TASK INSTRUCTIONS. Would you write out the data below exactly, with every line intact?

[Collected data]
────────────────────────────────────────

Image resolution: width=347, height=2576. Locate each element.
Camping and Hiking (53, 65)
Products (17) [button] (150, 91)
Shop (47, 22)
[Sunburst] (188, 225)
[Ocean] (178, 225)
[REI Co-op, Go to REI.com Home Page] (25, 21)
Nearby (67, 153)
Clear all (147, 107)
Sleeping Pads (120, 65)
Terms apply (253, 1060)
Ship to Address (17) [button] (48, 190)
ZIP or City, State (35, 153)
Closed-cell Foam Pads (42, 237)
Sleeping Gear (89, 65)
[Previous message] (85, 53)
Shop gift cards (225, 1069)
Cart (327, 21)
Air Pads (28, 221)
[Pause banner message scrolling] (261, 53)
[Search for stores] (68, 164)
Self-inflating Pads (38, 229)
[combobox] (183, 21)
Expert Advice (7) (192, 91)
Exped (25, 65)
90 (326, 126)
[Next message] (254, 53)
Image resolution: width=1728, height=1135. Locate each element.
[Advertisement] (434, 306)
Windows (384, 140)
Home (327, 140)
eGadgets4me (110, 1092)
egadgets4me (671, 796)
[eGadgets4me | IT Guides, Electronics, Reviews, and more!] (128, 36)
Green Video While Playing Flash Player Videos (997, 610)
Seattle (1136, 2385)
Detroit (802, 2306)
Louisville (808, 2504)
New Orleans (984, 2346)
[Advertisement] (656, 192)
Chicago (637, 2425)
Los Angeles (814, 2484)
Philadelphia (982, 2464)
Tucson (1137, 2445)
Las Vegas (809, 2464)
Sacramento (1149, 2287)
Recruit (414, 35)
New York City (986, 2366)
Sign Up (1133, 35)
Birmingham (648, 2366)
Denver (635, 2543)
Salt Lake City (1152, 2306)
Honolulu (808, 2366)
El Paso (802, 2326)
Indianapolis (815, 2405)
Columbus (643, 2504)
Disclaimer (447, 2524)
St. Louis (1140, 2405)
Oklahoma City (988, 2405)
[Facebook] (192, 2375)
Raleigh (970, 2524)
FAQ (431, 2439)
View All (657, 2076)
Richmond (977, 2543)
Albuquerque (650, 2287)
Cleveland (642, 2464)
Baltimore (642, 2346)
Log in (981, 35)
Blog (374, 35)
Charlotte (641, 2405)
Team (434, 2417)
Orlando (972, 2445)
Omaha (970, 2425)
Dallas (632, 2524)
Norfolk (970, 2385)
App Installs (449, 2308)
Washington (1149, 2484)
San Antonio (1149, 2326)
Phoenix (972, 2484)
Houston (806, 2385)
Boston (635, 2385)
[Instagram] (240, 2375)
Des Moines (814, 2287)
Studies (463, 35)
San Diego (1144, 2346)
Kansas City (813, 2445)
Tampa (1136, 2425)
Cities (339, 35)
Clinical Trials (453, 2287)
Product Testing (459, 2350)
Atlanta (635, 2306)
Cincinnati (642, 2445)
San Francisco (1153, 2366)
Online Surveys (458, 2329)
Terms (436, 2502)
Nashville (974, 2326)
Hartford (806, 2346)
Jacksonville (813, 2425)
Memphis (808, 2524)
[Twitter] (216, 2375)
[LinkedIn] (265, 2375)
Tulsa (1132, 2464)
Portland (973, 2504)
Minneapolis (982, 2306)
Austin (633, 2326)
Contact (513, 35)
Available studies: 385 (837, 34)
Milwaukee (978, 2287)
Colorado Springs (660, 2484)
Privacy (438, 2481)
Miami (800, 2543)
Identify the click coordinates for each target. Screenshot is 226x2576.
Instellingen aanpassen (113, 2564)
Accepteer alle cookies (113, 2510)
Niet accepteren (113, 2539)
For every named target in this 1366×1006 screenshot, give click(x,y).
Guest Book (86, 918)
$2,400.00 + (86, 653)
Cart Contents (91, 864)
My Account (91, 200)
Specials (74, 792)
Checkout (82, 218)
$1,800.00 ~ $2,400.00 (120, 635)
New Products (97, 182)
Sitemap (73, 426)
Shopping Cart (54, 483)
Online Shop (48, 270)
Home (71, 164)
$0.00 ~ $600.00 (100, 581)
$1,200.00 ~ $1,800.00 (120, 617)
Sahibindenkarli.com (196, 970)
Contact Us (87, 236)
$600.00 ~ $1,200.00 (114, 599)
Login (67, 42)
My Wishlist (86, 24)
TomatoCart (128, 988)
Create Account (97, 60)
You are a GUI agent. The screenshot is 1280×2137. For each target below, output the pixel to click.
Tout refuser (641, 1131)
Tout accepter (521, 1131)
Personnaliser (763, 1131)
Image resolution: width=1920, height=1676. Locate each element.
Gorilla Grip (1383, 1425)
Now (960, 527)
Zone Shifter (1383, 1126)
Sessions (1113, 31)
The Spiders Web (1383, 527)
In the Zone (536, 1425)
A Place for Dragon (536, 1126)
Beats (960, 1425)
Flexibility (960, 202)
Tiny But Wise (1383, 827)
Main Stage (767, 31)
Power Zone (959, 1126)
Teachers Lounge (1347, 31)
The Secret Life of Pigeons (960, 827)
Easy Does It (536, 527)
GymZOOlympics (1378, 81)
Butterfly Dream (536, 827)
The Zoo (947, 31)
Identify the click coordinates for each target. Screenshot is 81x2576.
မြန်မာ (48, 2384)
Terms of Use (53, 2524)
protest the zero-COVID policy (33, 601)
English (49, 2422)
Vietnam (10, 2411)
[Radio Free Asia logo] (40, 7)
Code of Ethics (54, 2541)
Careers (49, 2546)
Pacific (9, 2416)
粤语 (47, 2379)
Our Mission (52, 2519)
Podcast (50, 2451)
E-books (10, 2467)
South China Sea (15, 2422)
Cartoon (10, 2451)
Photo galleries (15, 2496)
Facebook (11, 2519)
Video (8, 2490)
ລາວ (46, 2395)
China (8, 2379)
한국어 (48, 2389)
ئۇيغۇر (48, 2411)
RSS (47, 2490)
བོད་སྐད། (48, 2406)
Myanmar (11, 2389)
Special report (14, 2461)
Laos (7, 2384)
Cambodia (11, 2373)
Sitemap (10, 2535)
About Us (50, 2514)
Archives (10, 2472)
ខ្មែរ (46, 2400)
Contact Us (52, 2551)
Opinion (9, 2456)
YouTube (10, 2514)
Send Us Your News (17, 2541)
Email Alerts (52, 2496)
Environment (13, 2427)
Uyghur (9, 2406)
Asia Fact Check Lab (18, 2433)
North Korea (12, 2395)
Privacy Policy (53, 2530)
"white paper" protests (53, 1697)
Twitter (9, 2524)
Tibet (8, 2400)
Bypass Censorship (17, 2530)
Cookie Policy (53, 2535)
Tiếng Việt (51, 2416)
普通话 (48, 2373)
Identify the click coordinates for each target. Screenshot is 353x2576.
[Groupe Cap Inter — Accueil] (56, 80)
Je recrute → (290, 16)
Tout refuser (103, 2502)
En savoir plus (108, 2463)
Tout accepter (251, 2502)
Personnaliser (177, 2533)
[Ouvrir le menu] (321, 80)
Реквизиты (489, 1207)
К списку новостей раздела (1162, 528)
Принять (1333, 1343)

────────────────────────────────────────

WRITTEN SOLUTION.
Image resolution: width=347, height=2576. Locate each element.
Camping and Hiking (53, 65)
Products (17) [button] (150, 91)
Shop (47, 22)
[Sunburst] (188, 225)
[Ocean] (178, 225)
[REI Co-op, Go to REI.com Home Page] (25, 21)
Nearby (67, 153)
Clear all (147, 107)
Sleeping Pads (120, 65)
Terms apply (253, 1060)
Ship to Address (17) [button] (48, 190)
ZIP or City, State (35, 153)
Closed-cell Foam Pads (42, 237)
Sleeping Gear (89, 65)
[Previous message] (85, 53)
Shop gift cards (225, 1069)
Cart (327, 21)
Air Pads (28, 221)
[Pause banner message scrolling] (261, 53)
[Search for stores] (68, 164)
Self-inflating Pads (38, 229)
[combobox] (183, 21)
Expert Advice (7) (192, 91)
Exped (25, 65)
90 (326, 126)
[Next message] (254, 53)
Image resolution: width=1728, height=1135. Locate each element.
[Advertisement] (434, 306)
Windows (384, 140)
Home (327, 140)
eGadgets4me (110, 1092)
egadgets4me (671, 796)
[eGadgets4me | IT Guides, Electronics, Reviews, and more!] (128, 36)
Green Video While Playing Flash Player Videos (997, 610)
Seattle (1136, 2385)
Detroit (802, 2306)
Louisville (808, 2504)
New Orleans (984, 2346)
[Advertisement] (656, 192)
Chicago (637, 2425)
Los Angeles (814, 2484)
Philadelphia (982, 2464)
Tucson (1137, 2445)
Las Vegas (809, 2464)
Sacramento (1149, 2287)
Recruit (414, 35)
New York City (986, 2366)
Sign Up (1133, 35)
Birmingham (648, 2366)
Denver (635, 2543)
Salt Lake City (1152, 2306)
Honolulu (808, 2366)
El Paso (802, 2326)
Indianapolis (815, 2405)
Columbus (643, 2504)
Disclaimer (447, 2524)
St. Louis (1140, 2405)
Oklahoma City (988, 2405)
[Facebook] (192, 2375)
Raleigh (970, 2524)
FAQ (431, 2439)
View All (657, 2076)
Richmond (977, 2543)
Albuquerque (650, 2287)
Cleveland (642, 2464)
Baltimore (642, 2346)
Log in (981, 35)
Blog (374, 35)
Charlotte (641, 2405)
Team (434, 2417)
Orlando (972, 2445)
Omaha (970, 2425)
Dallas (632, 2524)
Norfolk (970, 2385)
App Installs (449, 2308)
Washington (1149, 2484)
San Antonio (1149, 2326)
Phoenix (972, 2484)
Houston (806, 2385)
Boston (635, 2385)
[Instagram] (240, 2375)
Des Moines (814, 2287)
Studies (463, 35)
San Diego (1144, 2346)
Kansas City (813, 2445)
Tampa (1136, 2425)
Cities (339, 35)
Clinical Trials (453, 2287)
Product Testing (459, 2350)
Atlanta (635, 2306)
Cincinnati (642, 2445)
San Francisco (1153, 2366)
Online Surveys (458, 2329)
Terms (436, 2502)
Nashville (974, 2326)
Hartford (806, 2346)
Jacksonville (813, 2425)
Memphis (808, 2524)
[Twitter] (216, 2375)
[LinkedIn] (265, 2375)
Tulsa (1132, 2464)
Portland (973, 2504)
Minneapolis (982, 2306)
Austin (633, 2326)
Contact (513, 35)
Available studies: 385 (837, 34)
Milwaukee (978, 2287)
Colorado Springs (660, 2484)
Privacy (438, 2481)
Miami (800, 2543)
Identify the click coordinates for each target. Screenshot is 226x2576.
Instellingen aanpassen (113, 2564)
Accepteer alle cookies (113, 2510)
Niet accepteren (113, 2539)
For every named target in this 1366×1006 screenshot, give click(x,y).
Guest Book (86, 918)
$2,400.00 + (86, 653)
Cart Contents (91, 864)
My Account (91, 200)
Specials (74, 792)
Checkout (82, 218)
$1,800.00 ~ $2,400.00 (120, 635)
New Products (97, 182)
Sitemap (73, 426)
Shopping Cart (54, 483)
Online Shop (48, 270)
Home (71, 164)
$0.00 ~ $600.00 (100, 581)
$1,200.00 ~ $1,800.00 (120, 617)
Sahibindenkarli.com (196, 970)
Contact Us (87, 236)
$600.00 ~ $1,200.00 (114, 599)
Login (67, 42)
My Wishlist (86, 24)
TomatoCart (128, 988)
Create Account (97, 60)
You are a GUI agent. The screenshot is 1280×2137. For each target below, output the pixel to click.
Tout refuser (641, 1131)
Tout accepter (521, 1131)
Personnaliser (763, 1131)
Image resolution: width=1920, height=1676. Locate each element.
Gorilla Grip (1383, 1425)
Now (960, 527)
Zone Shifter (1383, 1126)
Sessions (1113, 31)
The Spiders Web (1383, 527)
In the Zone (536, 1425)
A Place for Dragon (536, 1126)
Beats (960, 1425)
Flexibility (960, 202)
Tiny But Wise (1383, 827)
Main Stage (767, 31)
Power Zone (959, 1126)
Teachers Lounge (1347, 31)
The Secret Life of Pigeons (960, 827)
Easy Does It (536, 527)
GymZOOlympics (1378, 81)
Butterfly Dream (536, 827)
The Zoo (947, 31)
Identify the click coordinates for each target. Screenshot is 81x2576.
မြန်မာ (48, 2384)
Terms of Use (53, 2524)
protest the zero-COVID policy (33, 601)
English (49, 2422)
Vietnam (10, 2411)
[Radio Free Asia logo] (40, 7)
Code of Ethics (54, 2541)
Careers (49, 2546)
Pacific (9, 2416)
粤语 (47, 2379)
Our Mission (52, 2519)
Podcast (50, 2451)
E-books (10, 2467)
South China Sea (15, 2422)
Cartoon (10, 2451)
Photo galleries (15, 2496)
Facebook (11, 2519)
Video (8, 2490)
ລາວ (46, 2395)
China (8, 2379)
한국어 (48, 2389)
ئۇيغۇر (48, 2411)
RSS (47, 2490)
བོད་སྐད། (48, 2406)
Myanmar (11, 2389)
Special report (14, 2461)
Laos (7, 2384)
Cambodia (11, 2373)
Sitemap (10, 2535)
About Us (50, 2514)
Archives (10, 2472)
ខ្មែរ (46, 2400)
Contact Us (52, 2551)
Opinion (9, 2456)
YouTube (10, 2514)
Send Us Your News (17, 2541)
Email Alerts (52, 2496)
Environment (13, 2427)
Uyghur (9, 2406)
Asia Fact Check Lab (18, 2433)
North Korea (12, 2395)
Privacy Policy (53, 2530)
"white paper" protests (53, 1697)
Twitter (9, 2524)
Tibet (8, 2400)
Bypass Censorship (17, 2530)
Cookie Policy (53, 2535)
Tiếng Việt (51, 2416)
普通话 (48, 2373)
Identify the click coordinates for each target. Screenshot is 353x2576.
[Groupe Cap Inter — Accueil] (56, 80)
Je recrute → (290, 16)
Tout refuser (103, 2502)
En savoir plus (108, 2463)
Tout accepter (251, 2502)
Personnaliser (177, 2533)
[Ouvrir le menu] (321, 80)
Реквизиты (489, 1207)
К списку новостей раздела (1162, 528)
Принять (1333, 1343)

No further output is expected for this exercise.